▶ Problem set
a: In the PySpark article, which function does the first method for merging columns use?
b: In the listing, swap "Screen dimensions" for "Screen size" from the line with "526x230 pixels." up to and including the line with "click(27, 9)". Return only those lines, with everything else unchanged.

▶ Document text
How to concatenate columns in a PySpark DataFrame

This article is a part of my "100 data engineering tutorials in 100 days" challenge. (8/100)

In the previous article, I described how to split a single column into multiple columns. In this one, I will show you how to do the opposite and merge multiple columns into one column.

Suppose that I have the following DataFrame, and I would like to create a column that contains the values from both of those columns with a single space in between:

1
2
3
4
5
6
7
8
9
+--------+--------+
|column_A|column_B|
+--------+--------+
| val_A_1| val_A_2|
| val_B_1| val_B_2|
|    null| val_B_3|
| val_A_4|    null|
|    null|    null|
+--------+--------+

In Spark, we can do that in two ways that give us a slightly different result.

concat

The first method is to use the concat function:

1
df.withColumn('joined', concat(col('column_A'), lit(' '), col('column_B')))

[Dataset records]
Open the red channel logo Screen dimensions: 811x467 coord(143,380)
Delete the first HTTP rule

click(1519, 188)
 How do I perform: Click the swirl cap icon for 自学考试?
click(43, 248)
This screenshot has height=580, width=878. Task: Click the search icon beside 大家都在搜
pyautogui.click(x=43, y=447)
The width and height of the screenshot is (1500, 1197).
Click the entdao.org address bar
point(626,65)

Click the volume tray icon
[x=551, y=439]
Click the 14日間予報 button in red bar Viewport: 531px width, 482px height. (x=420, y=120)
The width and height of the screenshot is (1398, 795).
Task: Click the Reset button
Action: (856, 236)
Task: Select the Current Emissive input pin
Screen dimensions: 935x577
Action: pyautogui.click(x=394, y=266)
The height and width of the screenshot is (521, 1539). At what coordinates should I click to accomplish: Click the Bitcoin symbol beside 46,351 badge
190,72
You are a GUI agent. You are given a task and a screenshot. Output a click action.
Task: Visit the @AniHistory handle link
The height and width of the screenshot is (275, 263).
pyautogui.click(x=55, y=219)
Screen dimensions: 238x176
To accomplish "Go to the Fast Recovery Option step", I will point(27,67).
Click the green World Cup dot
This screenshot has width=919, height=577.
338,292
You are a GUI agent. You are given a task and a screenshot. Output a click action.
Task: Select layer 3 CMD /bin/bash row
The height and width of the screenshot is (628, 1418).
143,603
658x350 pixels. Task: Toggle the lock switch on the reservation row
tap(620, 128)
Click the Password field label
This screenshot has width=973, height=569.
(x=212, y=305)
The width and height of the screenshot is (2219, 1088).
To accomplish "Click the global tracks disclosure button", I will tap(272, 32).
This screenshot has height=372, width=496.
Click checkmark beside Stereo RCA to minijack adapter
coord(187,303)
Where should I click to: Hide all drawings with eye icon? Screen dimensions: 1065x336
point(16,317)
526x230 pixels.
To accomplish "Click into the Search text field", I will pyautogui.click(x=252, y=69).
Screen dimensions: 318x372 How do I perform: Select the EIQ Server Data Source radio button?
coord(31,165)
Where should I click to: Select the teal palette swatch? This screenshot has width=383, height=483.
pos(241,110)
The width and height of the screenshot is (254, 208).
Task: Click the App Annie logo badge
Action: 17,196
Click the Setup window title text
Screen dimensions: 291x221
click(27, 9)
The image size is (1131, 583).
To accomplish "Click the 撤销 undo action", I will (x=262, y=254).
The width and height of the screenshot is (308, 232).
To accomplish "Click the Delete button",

▶ Response list
a: The concat function.

b:
526x230 pixels.
To accomplish "Click into the Search text field", I will pyautogui.click(x=252, y=69).
Screen size: 318x372 How do I perform: Select the EIQ Server Data Source radio button?
coord(31,165)
Where should I click to: Select the teal palette swatch? This screenshot has width=383, height=483.
pos(241,110)
The width and height of the screenshot is (254, 208).
Task: Click the App Annie logo badge
Action: 17,196
Click the Setup window title text
Screen size: 291x221
click(27, 9)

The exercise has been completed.